→ Aim:
Rewrite these lines with every "diagram" replaced by "chart" and nothing else changed. Leave out the pictures.

→ Data:
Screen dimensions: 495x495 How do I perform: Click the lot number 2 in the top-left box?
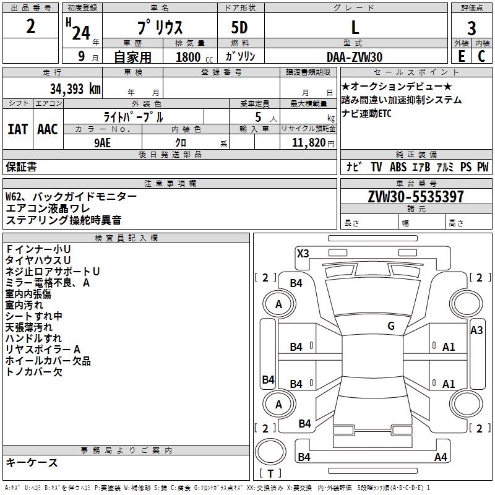[x=31, y=27]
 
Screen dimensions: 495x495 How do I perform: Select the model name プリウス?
[x=159, y=28]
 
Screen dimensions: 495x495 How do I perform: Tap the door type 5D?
[x=240, y=28]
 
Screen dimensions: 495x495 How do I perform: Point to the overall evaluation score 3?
[x=471, y=28]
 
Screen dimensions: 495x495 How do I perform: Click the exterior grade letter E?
[x=461, y=56]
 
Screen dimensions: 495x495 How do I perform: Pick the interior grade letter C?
[x=481, y=56]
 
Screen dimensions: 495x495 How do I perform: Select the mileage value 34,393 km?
[x=75, y=89]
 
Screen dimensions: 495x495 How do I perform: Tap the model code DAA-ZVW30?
[x=355, y=56]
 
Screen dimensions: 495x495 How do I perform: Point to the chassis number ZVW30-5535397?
[x=415, y=197]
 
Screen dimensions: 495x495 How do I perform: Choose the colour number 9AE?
[x=103, y=142]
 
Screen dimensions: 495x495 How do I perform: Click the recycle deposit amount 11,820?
[x=308, y=143]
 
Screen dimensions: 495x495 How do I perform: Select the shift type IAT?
[x=18, y=129]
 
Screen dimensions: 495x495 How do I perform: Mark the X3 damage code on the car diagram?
[x=303, y=253]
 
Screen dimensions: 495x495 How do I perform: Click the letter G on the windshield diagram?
[x=390, y=326]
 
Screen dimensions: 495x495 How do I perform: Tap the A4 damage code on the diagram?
[x=441, y=457]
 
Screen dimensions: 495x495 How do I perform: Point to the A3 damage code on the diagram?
[x=476, y=330]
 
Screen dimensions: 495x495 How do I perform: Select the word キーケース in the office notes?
[x=32, y=463]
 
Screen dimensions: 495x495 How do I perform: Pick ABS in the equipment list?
[x=398, y=167]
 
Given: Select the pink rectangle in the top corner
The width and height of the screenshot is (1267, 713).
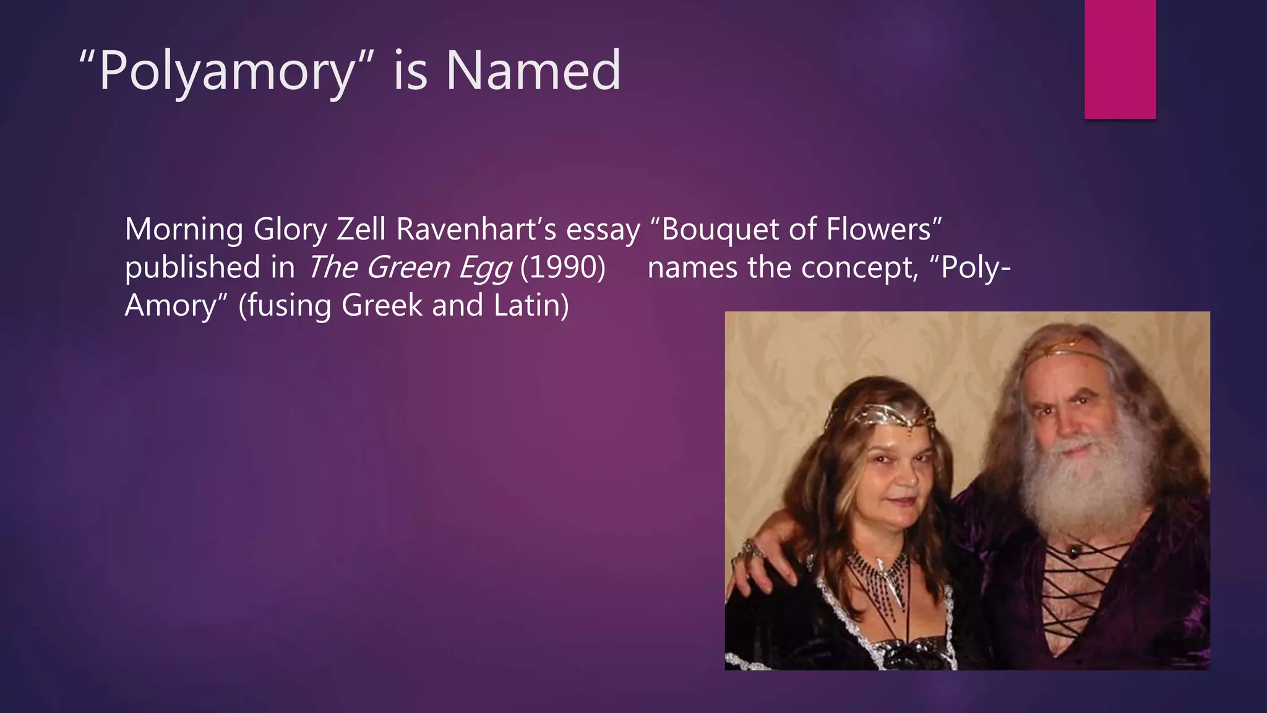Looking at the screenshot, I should (x=1120, y=59).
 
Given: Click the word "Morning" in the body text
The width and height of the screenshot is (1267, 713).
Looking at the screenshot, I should (x=184, y=230).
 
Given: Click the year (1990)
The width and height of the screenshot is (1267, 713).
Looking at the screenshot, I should (x=562, y=267).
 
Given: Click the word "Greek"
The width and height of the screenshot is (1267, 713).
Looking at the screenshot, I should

→ Response:
Screen dimensions: 495x495 How do I perform: Click the lot number 2 in the top-left box?
[x=31, y=27]
 
Screen dimensions: 495x495 How do I perform: Select the model name プリウス?
[x=159, y=28]
 
Screen dimensions: 495x495 How do I perform: Tap the door type 5D?
[x=240, y=28]
 
Screen dimensions: 495x495 How do I perform: Point to the overall evaluation score 3?
[x=471, y=28]
 
Screen dimensions: 495x495 How do I perform: Click the exterior grade letter E?
[x=461, y=56]
 
Screen dimensions: 495x495 How do I perform: Pick the interior grade letter C?
[x=481, y=56]
 
Screen dimensions: 495x495 How do I perform: Select the mileage value 34,393 km?
[x=75, y=89]
 
Screen dimensions: 495x495 How do I perform: Tap the model code DAA-ZVW30?
[x=355, y=56]
 
Screen dimensions: 495x495 How do I perform: Point to the chassis number ZVW30-5535397?
[x=415, y=197]
 
Screen dimensions: 495x495 How do I perform: Choose the colour number 9AE?
[x=103, y=142]
 
Screen dimensions: 495x495 How do I perform: Click the recycle deposit amount 11,820?
[x=308, y=143]
 
Screen dimensions: 495x495 How do I perform: Select the shift type IAT?
[x=18, y=129]
 
Screen dimensions: 495x495 How do I perform: Mark the X3 damage code on the car chart?
[x=303, y=253]
 
Screen dimensions: 495x495 How do I perform: Click the letter G on the windshield chart?
[x=390, y=326]
 
Screen dimensions: 495x495 How do I perform: Tap the A4 damage code on the chart?
[x=441, y=457]
 
Screen dimensions: 495x495 How do I perform: Point to the A3 damage code on the chart?
[x=476, y=330]
 
Screen dimensions: 495x495 How do I perform: Select the word キーケース in the office notes?
[x=32, y=463]
 
Screen dimensions: 495x495 How do I perform: Pick ABS in the equipment list?
[x=398, y=167]
 
Given: Select the pink rectangle in the top corner
The width and height of the screenshot is (1267, 713).
Looking at the screenshot, I should (x=1120, y=59).
 
Given: Click the word "Morning" in the body text
The width and height of the screenshot is (1267, 713).
Looking at the screenshot, I should (x=184, y=230).
 
Given: Click the year (1990)
The width and height of the screenshot is (1267, 713).
Looking at the screenshot, I should (x=562, y=267).
 
Given: Click the word "Greek"
The width and height of the screenshot is (1267, 713).
Looking at the screenshot, I should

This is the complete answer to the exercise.